しらふって…

 しらふってなんだろうね。常に脳内麻薬が出ているのだし、それが出なくなったら脳の病気なのにね。
 しらふをググってみても「酒を飲んでいない状態、酒に酔っていない状態」しか出てこないよ。つまり飲酒専門用語なのかな。そうじゃないだろう。辞書の定義が実態に追いついてない。酒以外の全てのドラッグも含めて「摂取していない状態、影響下にない状態」として使われてるよね。
 俺は処方箋薬を飲み続けているから、初診日の2012年10月以来、ずっとしらふではないんだ。
 一度、発狂トリップでこの世が終わったことがある。

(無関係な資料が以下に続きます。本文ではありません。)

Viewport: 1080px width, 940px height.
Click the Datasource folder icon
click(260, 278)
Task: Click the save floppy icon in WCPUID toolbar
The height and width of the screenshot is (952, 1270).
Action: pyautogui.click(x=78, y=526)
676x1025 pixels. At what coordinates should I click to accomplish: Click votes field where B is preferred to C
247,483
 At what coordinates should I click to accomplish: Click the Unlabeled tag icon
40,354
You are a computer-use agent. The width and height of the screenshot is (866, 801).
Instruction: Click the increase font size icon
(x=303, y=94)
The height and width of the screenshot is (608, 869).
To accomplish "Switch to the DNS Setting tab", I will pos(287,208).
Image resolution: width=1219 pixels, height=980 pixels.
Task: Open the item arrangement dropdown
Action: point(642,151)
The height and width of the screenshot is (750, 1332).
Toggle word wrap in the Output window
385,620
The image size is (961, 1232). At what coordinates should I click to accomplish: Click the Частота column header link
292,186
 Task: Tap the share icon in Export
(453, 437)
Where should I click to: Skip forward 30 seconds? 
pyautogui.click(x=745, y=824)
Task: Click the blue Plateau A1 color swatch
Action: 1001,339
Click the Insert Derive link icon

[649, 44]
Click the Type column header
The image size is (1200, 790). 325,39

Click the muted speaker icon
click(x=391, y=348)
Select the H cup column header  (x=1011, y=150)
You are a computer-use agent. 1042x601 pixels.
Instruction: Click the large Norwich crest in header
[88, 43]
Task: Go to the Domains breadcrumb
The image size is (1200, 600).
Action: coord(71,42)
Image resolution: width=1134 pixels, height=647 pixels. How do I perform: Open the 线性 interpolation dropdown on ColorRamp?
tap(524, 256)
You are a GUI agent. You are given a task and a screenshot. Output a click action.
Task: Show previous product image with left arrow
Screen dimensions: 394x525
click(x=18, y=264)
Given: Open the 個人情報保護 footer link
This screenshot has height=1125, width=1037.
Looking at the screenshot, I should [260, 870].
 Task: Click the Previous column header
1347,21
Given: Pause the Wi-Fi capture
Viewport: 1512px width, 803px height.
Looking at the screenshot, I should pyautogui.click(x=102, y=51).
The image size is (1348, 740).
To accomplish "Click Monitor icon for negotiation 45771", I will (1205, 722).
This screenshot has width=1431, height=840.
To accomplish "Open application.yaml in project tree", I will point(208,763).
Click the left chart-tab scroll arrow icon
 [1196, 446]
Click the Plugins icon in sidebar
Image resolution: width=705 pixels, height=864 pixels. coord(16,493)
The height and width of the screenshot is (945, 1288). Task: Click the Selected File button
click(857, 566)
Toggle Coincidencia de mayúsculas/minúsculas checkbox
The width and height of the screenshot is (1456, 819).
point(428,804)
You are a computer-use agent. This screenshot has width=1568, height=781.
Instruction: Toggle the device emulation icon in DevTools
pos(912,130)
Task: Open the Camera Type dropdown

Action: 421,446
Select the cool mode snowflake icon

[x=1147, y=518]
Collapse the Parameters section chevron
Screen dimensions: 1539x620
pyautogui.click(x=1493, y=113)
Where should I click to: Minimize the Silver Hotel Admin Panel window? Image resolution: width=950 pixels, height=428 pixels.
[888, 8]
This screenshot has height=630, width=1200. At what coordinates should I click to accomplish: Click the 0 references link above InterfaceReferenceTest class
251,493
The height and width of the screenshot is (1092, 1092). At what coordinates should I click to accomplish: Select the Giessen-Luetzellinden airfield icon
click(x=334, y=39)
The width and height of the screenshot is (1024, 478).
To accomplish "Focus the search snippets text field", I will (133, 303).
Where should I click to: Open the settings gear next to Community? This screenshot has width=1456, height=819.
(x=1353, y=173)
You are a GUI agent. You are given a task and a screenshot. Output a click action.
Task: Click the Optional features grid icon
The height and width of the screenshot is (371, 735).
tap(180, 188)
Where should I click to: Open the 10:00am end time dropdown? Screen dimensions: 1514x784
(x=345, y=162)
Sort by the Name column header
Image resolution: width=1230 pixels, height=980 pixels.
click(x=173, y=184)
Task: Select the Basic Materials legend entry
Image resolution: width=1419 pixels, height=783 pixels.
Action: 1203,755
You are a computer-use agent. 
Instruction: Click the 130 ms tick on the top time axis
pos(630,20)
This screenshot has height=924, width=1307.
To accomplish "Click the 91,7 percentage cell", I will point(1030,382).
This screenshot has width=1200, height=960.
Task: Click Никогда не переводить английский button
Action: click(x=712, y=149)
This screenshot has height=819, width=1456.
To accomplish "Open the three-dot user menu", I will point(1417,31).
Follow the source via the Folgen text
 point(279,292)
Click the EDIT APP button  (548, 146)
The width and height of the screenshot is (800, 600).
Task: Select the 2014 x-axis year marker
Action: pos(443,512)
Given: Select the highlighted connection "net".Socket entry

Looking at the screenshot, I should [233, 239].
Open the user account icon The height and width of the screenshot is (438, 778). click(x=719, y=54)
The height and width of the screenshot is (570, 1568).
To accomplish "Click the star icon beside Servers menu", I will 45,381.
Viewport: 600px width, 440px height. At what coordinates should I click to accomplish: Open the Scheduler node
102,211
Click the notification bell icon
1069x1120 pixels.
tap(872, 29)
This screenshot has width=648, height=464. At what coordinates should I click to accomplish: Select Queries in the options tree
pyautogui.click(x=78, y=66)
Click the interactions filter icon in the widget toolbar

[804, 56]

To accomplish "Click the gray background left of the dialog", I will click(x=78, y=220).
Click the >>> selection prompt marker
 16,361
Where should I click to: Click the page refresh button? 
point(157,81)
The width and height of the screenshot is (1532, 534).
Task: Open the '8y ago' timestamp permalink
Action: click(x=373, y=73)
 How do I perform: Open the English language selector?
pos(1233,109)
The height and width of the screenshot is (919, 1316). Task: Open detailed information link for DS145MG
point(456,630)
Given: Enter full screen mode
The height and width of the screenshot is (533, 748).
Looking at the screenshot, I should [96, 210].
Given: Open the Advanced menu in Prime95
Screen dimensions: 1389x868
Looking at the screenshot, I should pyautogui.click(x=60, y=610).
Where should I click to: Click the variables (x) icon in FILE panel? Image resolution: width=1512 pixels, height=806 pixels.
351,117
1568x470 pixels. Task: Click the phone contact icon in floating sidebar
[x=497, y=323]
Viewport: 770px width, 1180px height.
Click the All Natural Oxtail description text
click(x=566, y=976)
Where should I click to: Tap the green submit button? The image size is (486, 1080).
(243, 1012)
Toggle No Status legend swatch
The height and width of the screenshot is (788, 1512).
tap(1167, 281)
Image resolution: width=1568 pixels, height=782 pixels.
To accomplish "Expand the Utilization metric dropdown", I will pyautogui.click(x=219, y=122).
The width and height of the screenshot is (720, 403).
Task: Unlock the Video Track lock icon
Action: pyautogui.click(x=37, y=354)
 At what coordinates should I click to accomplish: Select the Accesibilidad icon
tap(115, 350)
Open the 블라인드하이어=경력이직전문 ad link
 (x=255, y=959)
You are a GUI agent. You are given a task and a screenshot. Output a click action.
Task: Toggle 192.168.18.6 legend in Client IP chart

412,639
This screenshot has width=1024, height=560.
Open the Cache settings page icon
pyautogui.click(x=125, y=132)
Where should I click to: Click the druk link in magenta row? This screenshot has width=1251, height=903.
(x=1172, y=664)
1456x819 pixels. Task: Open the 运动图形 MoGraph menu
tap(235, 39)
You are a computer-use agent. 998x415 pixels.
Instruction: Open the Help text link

この世の全てがあるべき場所にぴたりとはまって、全てに納得できて、渦巻きながら一点に集約して、消滅して後、永遠に続いてもいいと思えるほどの安堵と心地よさがしばらく続いた。でもトリップから覚めたら何も終わっていなかったし、部屋がめちゃめちゃに荒らされていた。鍵は閉め切りで閉じこもっていたのだから自分が無意識に暴れたのだ。幻覚なんてもんじゃない。現実が違ってた。
 脳内麻薬って他のどんなドラッグよりも強力だ。良くも悪くも。脳次第で主観的現実はどうにでもなるということを身をもって体験した。現実は脳が作っているのだから当たり前だけどね。だから何が起こってもおかしくない。体験には本当も嘘もなくて人によって違うことがあるというだけ。
 どうしてしらふが良いこと、健康なこととされてるのかわからない。人間の一生、しらふである時間など一瞬たりともないのだ。むしろ逆なんじゃないかと思う。人間は常に狂ってて、ある種のドラッグは一時的に正気をもたらしてくれる。俺の主観的な思い込みだろうか。それをアルタードステイツとかアウェイクニングとか言うのは大げさだと思うけど。
 もしも本当にしらふだったらどうなるかね。脳内麻薬の分泌もなく報酬系が一切機能しなかったら?

 地獄だと思うな。

 苦労信仰や精神論根性論の人は、それが実現したら喜ぶかね。そうは思えない。みんなこぞって自殺に走ると思う。
 各種ドラッグの危険度、有害度を比較することが当たり前のように行われているけど、俺はそんなもん人それぞれで意味がないと思ってる。それに、危険なドラッグのジャンキーになってそれが原因で死んだとしても、だから何?って思う。それも一つの人生だし、その人自身はそれで幸せかもしれないじゃないか。危険だから規制するとか大きなお世話だ。
 俺は一人で酒を飲むのはやめたけど、それは健康のためでもないし、酒が悪いからでもない。酒の快楽をその後の不快感が上回るようになったからにすぎない。酒やつまみに金がかかるというのも理由の一つだし、めんどくさくなったというのが一番の理由かな。
 飲まないでいたら酒に強くなった。兄と会うときは飲み放題飲むけど、ビールぐらいじゃほとんど酔わない。日本酒をプラスすれば別だけど。やめた俺は酒に強くなって、アル中で毎日飲んでる兄は逆に酒に弱くなってきたそうだ。たぶん肝機能の違いだろうね。兄は毎日飲んでるから肝臓が弱ってきてアルコール分解能が低下してるんじゃないかと思う。
 まあ酒の話はどうでもいいね。

 世間ではしらふが美徳みたいだけど、俺はしらふなんてないという考えだし、フツーの意味でのしらふもできる限りなくしたい。常に何か摂取してトリップしていたいな。
 でもね、あらゆるドラッグへの関心が薄れてきてるのも事実なんだ。なんでだろうね。もう十分なのか、全ては脳次第だから思索で満足なのか、それとも単にめんどくさいのかな。でも毎日吸っていたいのも確か。矛盾してる。

 最後に近況報告でも少し。
 ご存知の通り最近は鬱だね。Netflixと食事と睡眠に逃避してるような生活で、旅行の準備もちっとも進んでない。日本脱出はおろか旅行の計画すらできない状態。先のことを考えると、最悪のシナリオばかりが思い浮かんでしまって計画が立てられない。鬱状態なんて何度も何度も繰り返し経験してるのに、未だに有効な抜け出し方がわからないし、前回どうやって抜け出したのかも思い出せない。待つしかないのかな。
 そんなだから何の進展もなくて考えたことを書くしかなかった。体は何も異常ないからそのうち復活するだろう。ご心配なく。